Fragmento del texto —
--- --- ---

Alejandría es una ciudad devastada por el tiempo y las guerras. Los versos de un poeta le devolvieron su esplendor perdido.

Hoy en día, Alejandría no es de los sitios más recomendables para conocer Egipto. Las agencias de viaje priorizan invertir los días allí visitando El Cairo y Luxor. Como si Alejandría fuera de esos lugares que siempre conocieron tiempos mejores. Tuvo su famoso faro pero se derrumbó. Tuvo una muy célebre biblioteca pero se quemó. Fue invadida y desechada por todos los conquistadores de turno. Estuvo a punto de ser ex ciudad infinidad de veces pero, aun así, siguió siendo hasta 1950 el puente entre Europa y Oriente, un nexo entre el pasado y el presente.

--- --- ---

Datos extraídos —
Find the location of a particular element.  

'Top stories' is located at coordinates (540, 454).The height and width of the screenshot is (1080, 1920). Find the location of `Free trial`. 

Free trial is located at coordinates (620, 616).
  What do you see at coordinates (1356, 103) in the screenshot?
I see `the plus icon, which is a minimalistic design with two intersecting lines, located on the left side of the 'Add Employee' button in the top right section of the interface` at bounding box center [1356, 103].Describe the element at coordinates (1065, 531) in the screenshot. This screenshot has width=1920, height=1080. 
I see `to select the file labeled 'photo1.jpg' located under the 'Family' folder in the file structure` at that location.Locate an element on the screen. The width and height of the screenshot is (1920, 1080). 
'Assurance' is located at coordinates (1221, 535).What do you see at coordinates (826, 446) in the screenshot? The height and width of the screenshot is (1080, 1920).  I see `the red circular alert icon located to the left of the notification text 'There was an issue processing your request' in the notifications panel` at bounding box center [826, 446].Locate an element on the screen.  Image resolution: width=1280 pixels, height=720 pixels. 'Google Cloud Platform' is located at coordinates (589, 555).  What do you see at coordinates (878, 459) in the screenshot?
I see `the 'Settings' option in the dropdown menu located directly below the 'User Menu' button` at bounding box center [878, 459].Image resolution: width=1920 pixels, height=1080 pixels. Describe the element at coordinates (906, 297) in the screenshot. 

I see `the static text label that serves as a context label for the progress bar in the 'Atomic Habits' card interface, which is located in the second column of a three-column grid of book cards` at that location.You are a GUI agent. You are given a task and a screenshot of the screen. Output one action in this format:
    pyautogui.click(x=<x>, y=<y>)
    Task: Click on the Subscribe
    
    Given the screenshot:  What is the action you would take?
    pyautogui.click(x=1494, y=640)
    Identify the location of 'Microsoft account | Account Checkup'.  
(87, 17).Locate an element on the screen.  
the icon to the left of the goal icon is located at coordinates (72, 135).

--- --- ---

Acción requerida 1 — Reescriba el tramo del texto sobre Alejandría que va desde "Alejandría es una" hasta "y el presente.", reemplazando "faro" por "puerto".
Acción requerida 2 — Según el texto sobre Alejandría, ¿hasta qué año siguió siendo la ciudad el puente entre Europa y Oriente?
Acción requerida 3 — Prosiga el texto sobre Alejandría a partir del punto en que concluye.

Recuadro de respuesta 1 —
Alejandría es una ciudad devastada por el tiempo y las guerras. Los versos de un poeta le devolvieron su esplendor perdido.

Hoy en día, Alejandría no es de los sitios más recomendables para conocer Egipto. Las agencias de viaje priorizan invertir los días allí visitando El Cairo y Luxor. Como si Alejandría fuera de esos lugares que siempre conocieron tiempos mejores. Tuvo su famoso puerto pero se derrumbó. Tuvo una muy célebre biblioteca pero se quemó. Fue invadida y desechada por todos los conquistadores de turno. Estuvo a punto de ser ex ciudad infinidad de veces pero, aun así, siguió siendo hasta 1950 el puente entre Europa y Oriente, un nexo entre el pasado y el presente.

Recuadro de respuesta 2 — Hasta 1950.

Recuadro de respuesta 3 —
En el año 331 a.C., tras conquistar Egipto, Alejandro Magno fundó Alejandría, la gran metrópoli que se convertiría en capital de Egipto y junto a la que se desarrollaron otros dos ricos núcleos comerciales y de recreo: las ciudades de Tonis-Heraclion y Canope. Sin embargo, unos siglos después, a consecuencia de una combinación de catástrofes naturales y movimientos de la tierra y el mar, aquel mundo espléndido y bullicioso se hundió para siempre en las aguas del Mediterráneo. Parte de Alejandría fue engullida por el mar, mientras que las antaño dinámicas Heraclion y Canope quedaron reducidas a un simple recuerdo literario: el testimonio que dejaron de ellas los autores de la Antigüedad.

En Alejandría supo haber más judíos que en Jerusalem y más griegos que en Atenas. En su formidable “Cuarteto de Alejandría”, Lawrence Durrell afirma que esa insularidad redundaba en una fiebre que padecían sin excepción todos los que vivían allí: “Como la tierra a las plantas, la ciudad precipitaba en nosotros conflictos que eran de ella y que nosotros erróneamente creíamos que eran nuestros”.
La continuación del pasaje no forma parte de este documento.